Suite aux attentats du 11 septembre 2001, les griefs (grievances ; sentiments d’injustice) ont été mis à l’écart dans l’analyse des violences politico-idéologiques. Les actes en question, souvent regroupés sous la notion de « terrorisme », sont présentés comme motivés par un fanatisme idéologique ou religieux, à travers une analyse dépolitisante, moralisatrice, psychologisante et individualiste. Cela est, certes, le cas dans les discours médiatiques et politiques, mais aussi dans le monde de la recherche académique. Ainsi, la recherche a eu tendance à négliger le rôle du sentiment d’injustice. En remettant le rôle des injustices au centre, l’objectif poursuivi par cette thèse au niveau épistémique est, en premier lieu, de permettre une analyse critique et structuraliste de ce phénomène.

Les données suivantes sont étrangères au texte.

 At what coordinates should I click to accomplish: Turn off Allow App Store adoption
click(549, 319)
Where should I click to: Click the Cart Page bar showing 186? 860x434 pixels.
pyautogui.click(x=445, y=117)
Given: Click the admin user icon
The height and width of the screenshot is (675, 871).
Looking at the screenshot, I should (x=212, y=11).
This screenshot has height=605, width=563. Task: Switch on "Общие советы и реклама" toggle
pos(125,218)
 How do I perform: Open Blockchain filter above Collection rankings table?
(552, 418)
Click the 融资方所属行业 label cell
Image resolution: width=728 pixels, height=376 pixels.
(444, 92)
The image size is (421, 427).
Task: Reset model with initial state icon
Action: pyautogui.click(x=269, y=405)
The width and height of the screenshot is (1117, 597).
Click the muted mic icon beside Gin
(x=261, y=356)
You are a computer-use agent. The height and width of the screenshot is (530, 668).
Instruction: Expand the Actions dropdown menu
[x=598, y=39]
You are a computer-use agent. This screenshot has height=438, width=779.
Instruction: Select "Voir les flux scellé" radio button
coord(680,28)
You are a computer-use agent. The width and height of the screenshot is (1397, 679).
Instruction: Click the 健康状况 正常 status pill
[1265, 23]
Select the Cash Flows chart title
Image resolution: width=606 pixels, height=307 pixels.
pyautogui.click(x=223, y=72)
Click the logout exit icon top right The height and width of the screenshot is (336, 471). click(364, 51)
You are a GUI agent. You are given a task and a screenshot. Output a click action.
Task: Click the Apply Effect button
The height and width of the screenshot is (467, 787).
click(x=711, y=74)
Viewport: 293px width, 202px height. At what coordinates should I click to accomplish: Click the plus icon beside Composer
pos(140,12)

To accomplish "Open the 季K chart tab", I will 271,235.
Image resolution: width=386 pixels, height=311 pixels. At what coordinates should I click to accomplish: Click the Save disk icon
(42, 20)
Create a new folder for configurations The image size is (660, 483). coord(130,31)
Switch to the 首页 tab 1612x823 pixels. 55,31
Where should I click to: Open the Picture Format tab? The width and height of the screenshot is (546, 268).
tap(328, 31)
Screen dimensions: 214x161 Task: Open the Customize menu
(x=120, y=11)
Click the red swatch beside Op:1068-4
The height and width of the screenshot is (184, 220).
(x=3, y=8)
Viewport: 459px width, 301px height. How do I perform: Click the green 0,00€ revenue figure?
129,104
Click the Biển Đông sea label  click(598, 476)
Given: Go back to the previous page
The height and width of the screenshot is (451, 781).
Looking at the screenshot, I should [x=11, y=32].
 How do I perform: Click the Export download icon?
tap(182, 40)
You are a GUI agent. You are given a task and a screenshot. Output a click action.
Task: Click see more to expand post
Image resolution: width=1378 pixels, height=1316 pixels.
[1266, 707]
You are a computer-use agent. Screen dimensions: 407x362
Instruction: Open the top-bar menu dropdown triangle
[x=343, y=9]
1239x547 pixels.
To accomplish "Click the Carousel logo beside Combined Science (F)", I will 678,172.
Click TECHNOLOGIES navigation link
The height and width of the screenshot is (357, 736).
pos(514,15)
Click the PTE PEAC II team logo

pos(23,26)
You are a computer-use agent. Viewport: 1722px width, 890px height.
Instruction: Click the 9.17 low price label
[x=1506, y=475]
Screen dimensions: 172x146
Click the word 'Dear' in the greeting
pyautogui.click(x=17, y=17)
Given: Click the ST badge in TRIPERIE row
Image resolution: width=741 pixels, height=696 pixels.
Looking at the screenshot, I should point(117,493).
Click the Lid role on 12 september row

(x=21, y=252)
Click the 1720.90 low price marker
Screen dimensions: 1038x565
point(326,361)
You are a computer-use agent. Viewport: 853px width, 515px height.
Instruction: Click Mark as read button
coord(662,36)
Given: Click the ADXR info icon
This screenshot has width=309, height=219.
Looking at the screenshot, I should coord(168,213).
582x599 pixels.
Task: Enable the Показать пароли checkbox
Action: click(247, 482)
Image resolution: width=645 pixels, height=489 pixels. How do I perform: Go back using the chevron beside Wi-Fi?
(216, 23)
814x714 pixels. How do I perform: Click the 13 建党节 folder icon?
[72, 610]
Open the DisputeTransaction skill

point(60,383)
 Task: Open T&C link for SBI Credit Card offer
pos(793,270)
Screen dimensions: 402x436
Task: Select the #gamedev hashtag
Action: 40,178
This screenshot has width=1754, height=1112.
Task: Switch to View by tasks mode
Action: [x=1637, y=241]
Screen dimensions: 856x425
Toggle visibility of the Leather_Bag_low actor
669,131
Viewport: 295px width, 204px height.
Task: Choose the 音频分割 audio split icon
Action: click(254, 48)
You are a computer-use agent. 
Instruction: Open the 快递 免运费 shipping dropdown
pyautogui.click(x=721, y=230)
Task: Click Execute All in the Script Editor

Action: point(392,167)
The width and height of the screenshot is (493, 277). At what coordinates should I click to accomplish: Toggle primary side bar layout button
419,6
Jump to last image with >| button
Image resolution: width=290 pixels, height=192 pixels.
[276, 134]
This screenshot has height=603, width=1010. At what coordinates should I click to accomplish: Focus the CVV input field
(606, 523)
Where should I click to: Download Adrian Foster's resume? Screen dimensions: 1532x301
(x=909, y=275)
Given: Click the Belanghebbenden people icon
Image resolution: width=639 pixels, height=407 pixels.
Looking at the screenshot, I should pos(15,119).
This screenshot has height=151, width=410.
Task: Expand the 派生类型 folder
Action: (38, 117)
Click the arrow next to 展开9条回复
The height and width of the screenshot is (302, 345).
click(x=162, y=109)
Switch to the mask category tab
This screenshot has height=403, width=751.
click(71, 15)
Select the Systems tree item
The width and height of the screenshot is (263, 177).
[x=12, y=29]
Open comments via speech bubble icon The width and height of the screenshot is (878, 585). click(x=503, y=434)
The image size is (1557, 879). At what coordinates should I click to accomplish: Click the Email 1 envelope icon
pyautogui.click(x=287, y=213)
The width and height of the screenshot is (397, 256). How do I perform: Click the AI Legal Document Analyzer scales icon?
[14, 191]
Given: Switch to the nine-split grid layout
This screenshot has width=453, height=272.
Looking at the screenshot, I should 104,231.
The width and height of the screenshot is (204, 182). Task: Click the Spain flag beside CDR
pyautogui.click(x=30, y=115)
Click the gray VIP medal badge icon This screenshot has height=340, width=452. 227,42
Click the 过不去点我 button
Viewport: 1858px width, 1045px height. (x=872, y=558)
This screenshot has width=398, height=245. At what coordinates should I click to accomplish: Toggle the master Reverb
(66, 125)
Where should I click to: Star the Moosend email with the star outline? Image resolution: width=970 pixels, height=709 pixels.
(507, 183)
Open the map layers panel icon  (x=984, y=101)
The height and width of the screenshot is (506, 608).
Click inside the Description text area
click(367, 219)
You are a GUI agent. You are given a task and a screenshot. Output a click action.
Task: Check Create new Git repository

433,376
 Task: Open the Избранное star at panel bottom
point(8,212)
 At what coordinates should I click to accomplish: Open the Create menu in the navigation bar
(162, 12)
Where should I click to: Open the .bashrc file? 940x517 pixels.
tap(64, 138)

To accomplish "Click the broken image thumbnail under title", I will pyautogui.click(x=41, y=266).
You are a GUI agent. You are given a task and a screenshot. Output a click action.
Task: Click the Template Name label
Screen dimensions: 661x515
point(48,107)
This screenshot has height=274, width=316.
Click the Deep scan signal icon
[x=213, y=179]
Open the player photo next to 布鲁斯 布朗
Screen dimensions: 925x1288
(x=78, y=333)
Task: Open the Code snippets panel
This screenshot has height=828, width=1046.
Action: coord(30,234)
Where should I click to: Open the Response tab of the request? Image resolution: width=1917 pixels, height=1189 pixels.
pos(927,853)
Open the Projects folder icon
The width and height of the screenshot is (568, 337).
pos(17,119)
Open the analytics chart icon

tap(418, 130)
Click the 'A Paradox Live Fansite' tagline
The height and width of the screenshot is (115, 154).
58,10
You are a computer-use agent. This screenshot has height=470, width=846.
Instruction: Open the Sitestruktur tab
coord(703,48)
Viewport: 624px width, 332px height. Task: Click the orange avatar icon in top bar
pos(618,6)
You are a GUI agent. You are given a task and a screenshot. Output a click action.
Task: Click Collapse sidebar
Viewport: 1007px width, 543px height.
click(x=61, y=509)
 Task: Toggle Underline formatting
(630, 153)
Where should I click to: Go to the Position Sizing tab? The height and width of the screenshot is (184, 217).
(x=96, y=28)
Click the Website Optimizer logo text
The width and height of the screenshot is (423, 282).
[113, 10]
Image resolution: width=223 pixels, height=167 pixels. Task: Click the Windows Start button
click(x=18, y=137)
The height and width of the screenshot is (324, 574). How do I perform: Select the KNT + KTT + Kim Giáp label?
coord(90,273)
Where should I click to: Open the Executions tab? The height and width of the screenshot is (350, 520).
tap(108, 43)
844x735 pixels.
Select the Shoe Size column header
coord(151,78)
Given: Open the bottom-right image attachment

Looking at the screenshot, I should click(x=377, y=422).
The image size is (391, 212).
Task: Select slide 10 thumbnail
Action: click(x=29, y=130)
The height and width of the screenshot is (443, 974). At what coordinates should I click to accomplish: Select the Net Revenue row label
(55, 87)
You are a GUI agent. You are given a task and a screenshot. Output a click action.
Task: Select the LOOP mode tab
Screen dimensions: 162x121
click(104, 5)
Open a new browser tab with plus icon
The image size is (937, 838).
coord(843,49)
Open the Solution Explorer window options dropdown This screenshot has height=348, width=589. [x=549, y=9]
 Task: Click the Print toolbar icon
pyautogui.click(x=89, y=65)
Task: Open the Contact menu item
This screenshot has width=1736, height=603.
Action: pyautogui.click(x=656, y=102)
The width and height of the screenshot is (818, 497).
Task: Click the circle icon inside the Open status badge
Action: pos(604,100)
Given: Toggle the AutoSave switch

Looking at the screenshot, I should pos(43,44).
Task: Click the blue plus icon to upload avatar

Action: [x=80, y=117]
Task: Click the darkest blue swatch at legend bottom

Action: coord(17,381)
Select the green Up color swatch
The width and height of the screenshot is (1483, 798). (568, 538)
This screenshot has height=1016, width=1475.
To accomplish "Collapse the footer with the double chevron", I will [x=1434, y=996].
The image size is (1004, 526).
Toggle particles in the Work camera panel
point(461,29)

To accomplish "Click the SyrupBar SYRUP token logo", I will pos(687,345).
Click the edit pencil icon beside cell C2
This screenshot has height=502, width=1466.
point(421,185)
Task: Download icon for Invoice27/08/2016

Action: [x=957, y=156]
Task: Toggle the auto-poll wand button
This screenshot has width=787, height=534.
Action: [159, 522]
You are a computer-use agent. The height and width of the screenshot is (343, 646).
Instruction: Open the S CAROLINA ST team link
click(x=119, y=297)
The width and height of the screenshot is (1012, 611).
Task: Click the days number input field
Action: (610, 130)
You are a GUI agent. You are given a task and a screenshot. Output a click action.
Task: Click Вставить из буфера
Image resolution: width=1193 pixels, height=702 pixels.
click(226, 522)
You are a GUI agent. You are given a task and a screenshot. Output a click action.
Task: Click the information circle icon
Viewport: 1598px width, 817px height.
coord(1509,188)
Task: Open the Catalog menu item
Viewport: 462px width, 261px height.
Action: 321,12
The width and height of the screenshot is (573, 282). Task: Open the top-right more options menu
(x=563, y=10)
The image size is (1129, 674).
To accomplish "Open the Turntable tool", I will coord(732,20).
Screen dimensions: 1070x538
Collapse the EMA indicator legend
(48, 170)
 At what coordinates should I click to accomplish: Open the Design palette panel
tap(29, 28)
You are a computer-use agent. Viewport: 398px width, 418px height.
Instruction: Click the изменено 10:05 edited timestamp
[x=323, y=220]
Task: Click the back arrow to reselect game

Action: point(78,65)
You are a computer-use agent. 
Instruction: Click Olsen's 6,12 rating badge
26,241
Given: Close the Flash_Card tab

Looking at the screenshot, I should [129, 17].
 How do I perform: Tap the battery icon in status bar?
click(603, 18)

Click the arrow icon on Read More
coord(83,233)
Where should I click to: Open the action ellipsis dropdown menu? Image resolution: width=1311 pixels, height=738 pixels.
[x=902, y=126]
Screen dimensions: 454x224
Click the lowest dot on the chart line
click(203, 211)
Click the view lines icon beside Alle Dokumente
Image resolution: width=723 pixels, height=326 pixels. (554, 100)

Depuis décembre 2018, Ahmed Ajil a mené plus d’une centaine d’entretiens en Suisse, au Liban, et au Canada. Ces entretiens approfondis semi-dirigés avec les premiers concernés, ainsi qu’avec des acteurs formels et informels les entourant, constituent l’essentiel de ses données. À mi-chemin, quelques pistes se dessinent déjà dans les trajectoires et les motivations de ses enquêtés. Leurs récits permettent d’identifier des processus cognitifs et émotionnels récurrents dans leur mobilisation. Il s’agit notamment de l'identification d’une injustice perçue comme étant flagrante, historique, de large échelle et qui reste, surtout, impunie. Des processus d’indignation morale et d’appropriation, ainsi que de responsabilisation face à cette injustice semblent jouer un rôle-clé. Si violence il y a, elle est justifiée comme un mal nécessaire et présentée comme une action collective, défensive et, dans la plupart des cas, restrictive et ciblée. Finalement, une observation primordiale est que ce sont des facteurs contextuels et situationnels, parfois très anodins, et un enchaînement d’événements qui expliquent qu'une personne s’engage effectivement ou pas.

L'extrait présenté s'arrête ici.